Excerpt to read:
All Products
Search
Document Center

Elastic GPU Service:What do I do if the GPU fails to work because the nvidia-fabricmanager version is inconsistent with the Tesla driver version?

Last Updated:Sep 30, 2024

For an instance that runs Ubuntu and belongs to the GPU-accelerated compute-optimized instance family ebmgn7 or ebmgn7e, the apt-daily service may automatically update nvidia-fabricmanager if you install nvidia-fabricmanager by using an installation package. This results in version inconsistency between nvidia-fabricmanager and the Tesla driver. As a result, nvidia-fabricmanager fails to start and the GPU fails to work as expected. This topic provides the solution to this issue.

Problem description

After you install nvidia-fabricmanager by using an installation package, the following error message appears when you view the service status. In this case, the GPU fails to work as expected.

Job:
In the Elastic GPU Service troubleshooting page, which service may automatically update nvidia-fabricmanager on Ubuntu ebmgn7 or ebmgn7e instances?

Data for review:
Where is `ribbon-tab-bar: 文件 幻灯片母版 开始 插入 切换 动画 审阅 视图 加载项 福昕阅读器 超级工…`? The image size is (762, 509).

* * *

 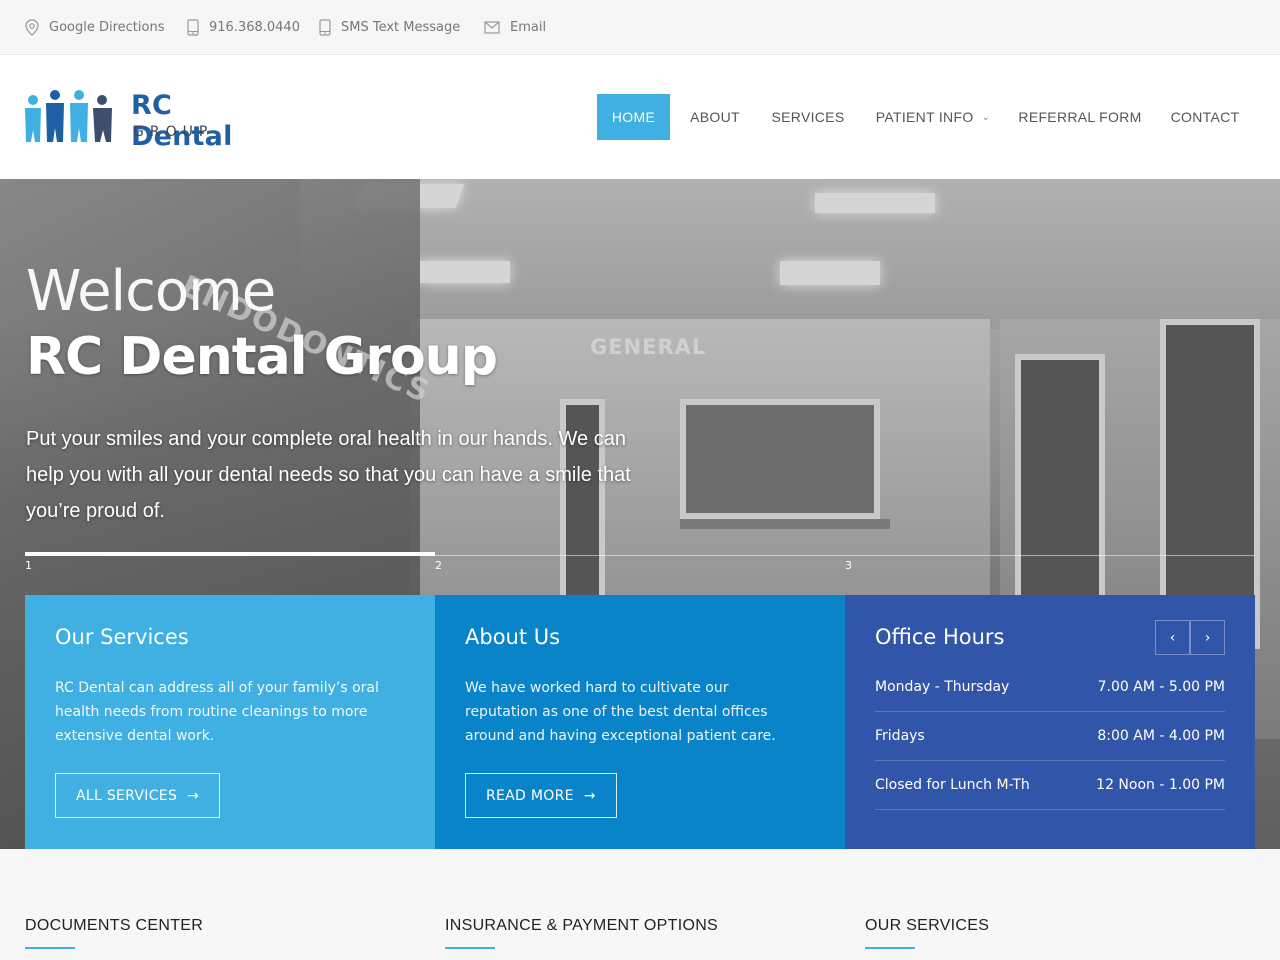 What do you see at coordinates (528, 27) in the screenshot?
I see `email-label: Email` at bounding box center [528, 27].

--

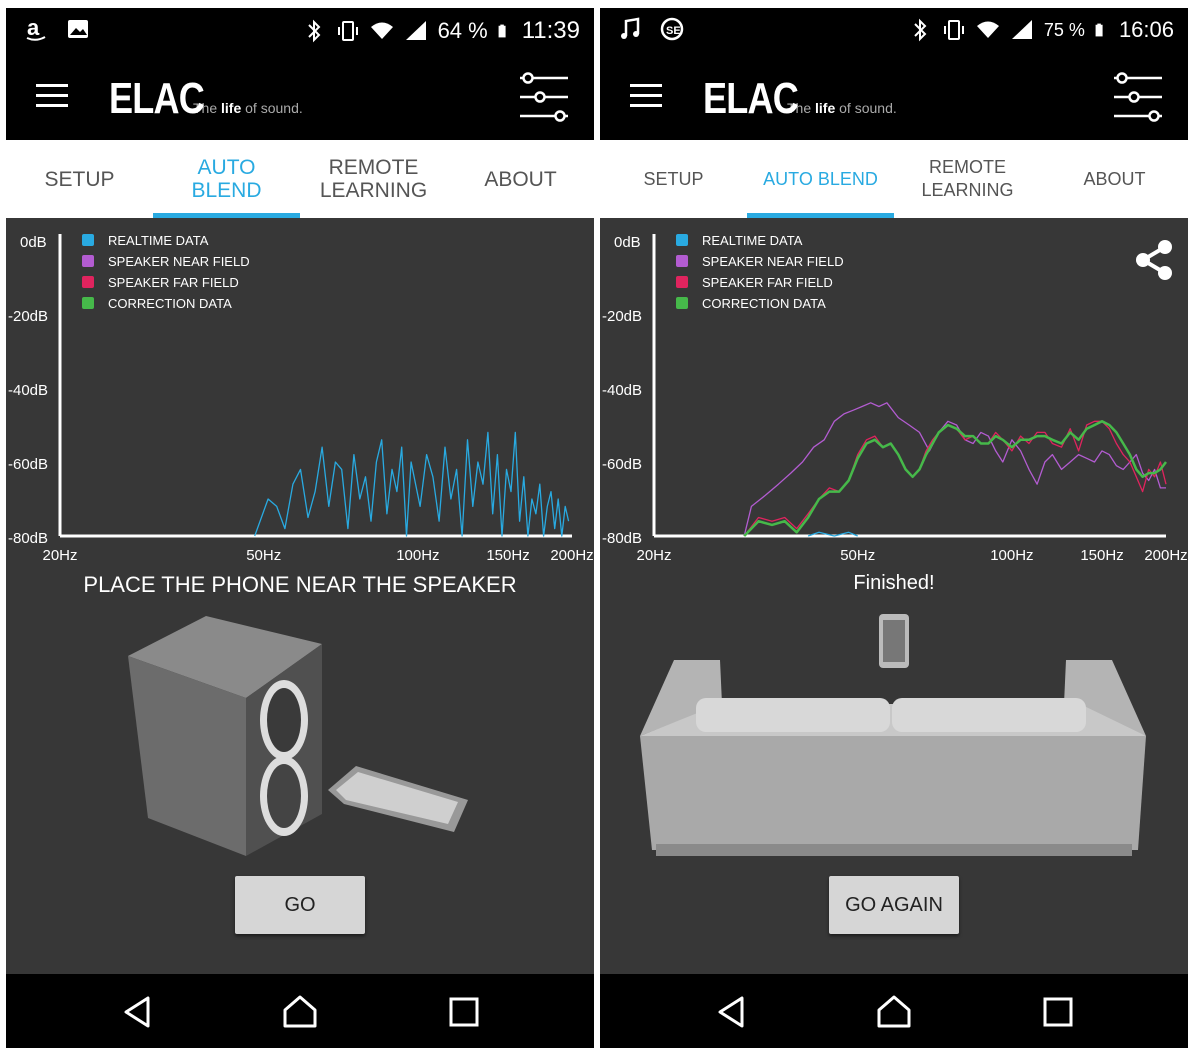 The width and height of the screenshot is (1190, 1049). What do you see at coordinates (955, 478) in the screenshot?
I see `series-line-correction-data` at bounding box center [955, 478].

Result:
The apt-daily service.